Pauline's Blog: An insight into our Nurse Helpline

Our Endocrine Nurse, Pauline, has been running our helpline for just over a year. The helpline is always very busy and questions can be complex. Here she shares an insight into the kinds of calls she has received over the last 3 months. We have also shared a more detailed version with Endocrine Professionals to outline some of the FAQs so they can use it to improve their services

I took up the post of Foundation Endocrine Nurse in late 2018, following a long career in the NHS as Endocrine Specialist Nurse. I’d known about the charity since its inception 25yrs ago and routinely signposted my patients to it for support. Many found a great benefit in having a connection with others living through the same issues as themselves.

Coming in to post I had really no idea of the complexity of calls I would face on each helpline session. I thought it would be predominantly a supportive role, maybe explaining some medical terms, helping understanding of blood test and scan results and signposting for further help or advice.

The reality has been quite a revelation.

In the 12hrs of active line per week I can routinely answer 25+ calls, and miss just as many whilst answering them.

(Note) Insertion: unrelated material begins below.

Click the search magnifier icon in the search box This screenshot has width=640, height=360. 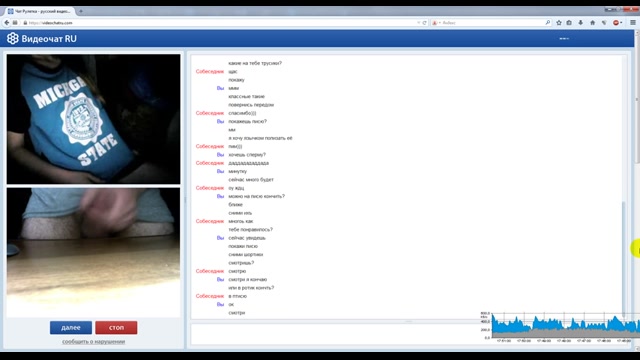(x=548, y=23)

The complexity of some calls has been startling and the overall, the patient reported sense of isolation and lack of contact with Endocrine teams disappointing.

My role is to provide advice and support to patients diagnosed with pituitary disease. However, calls are from patients with concerns covering all aspects of Endocrine disease- thank goodness for my time in the NHS.

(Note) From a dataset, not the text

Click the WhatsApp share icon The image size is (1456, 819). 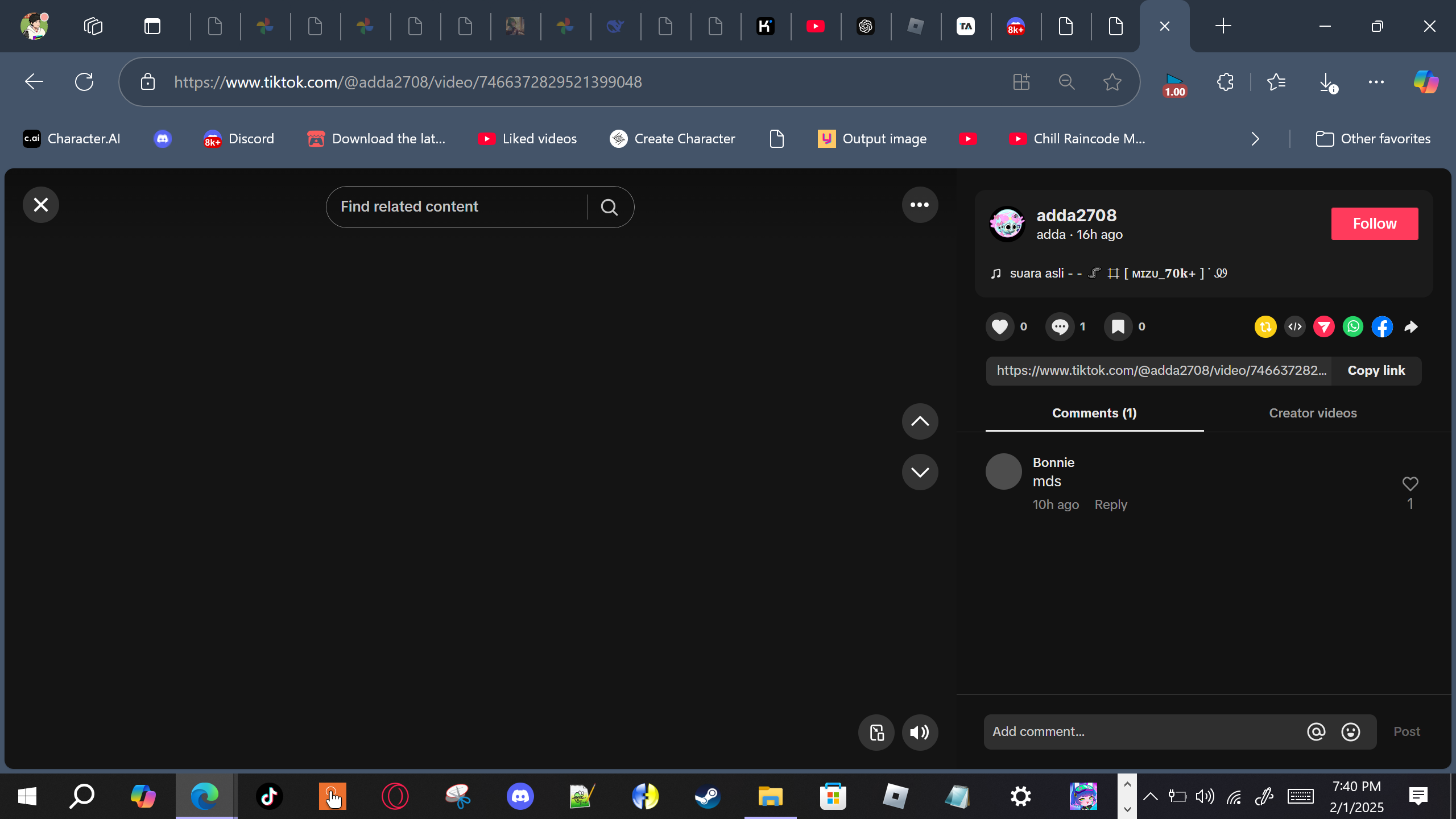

Figures for the last 3 months show 192 call answered.  554 calls were missed, this number is a record of all attempted calls, many callers attempt contact multiple times whilst I am on other calls, so this does not truly reflect the number of people unable to make contact, only the attempts made.

I’ve also answered 30 clinical emails. These come in to our general helpline and any with clinical content needing a reply are forwarded to me for a response

Here are some of the general themes I’ve had calls for over the past 3 months:

Adrenal insufficiency –  I routinely have 6-8 calls per week about this. Generally from patients who have a history of steroid use for asthma/rheumatoid conditions. I take time to explain the mechanism of adrenal suppression and the potential for recovery. I try to ensure I discuss the ‘sick day’ rules and this will often result in a response of  ‘I didn’t realise I had to do that’. This information is important in helping to keep those taking steroid replacements safe during times of significant illness and extreme stress.

Post pituitary surgery –  the expectations around recovery time vary greatly patient to patient,  and I’ve now learned centre to centre. Cushing’s patient are not always prepared for the experience of an incredible low fairly soon post operatively and this can be very distressing for them. Those having undergone surgery for Acromegaly may be disappointed their initial post-operative symptom regression falters several months later. Many patients are disappointed to find themselves needing hormone replacements post operatively and younger patients, particularly female worry about fertility.

Our awareness campaign for this year is Cushing’s and there has been a significant increase in the number of calls around this. Most are detailing problems in getting a diagnosis as often GP’s will not consider this a potential diagnosis for someone struggling with ongoing weight gain, hypertension and diabetes mellitus. Diagnosing Cushing’s is often a long and difficult process and a lot of support is needed, both physically and mentally, as sufferers go through this process.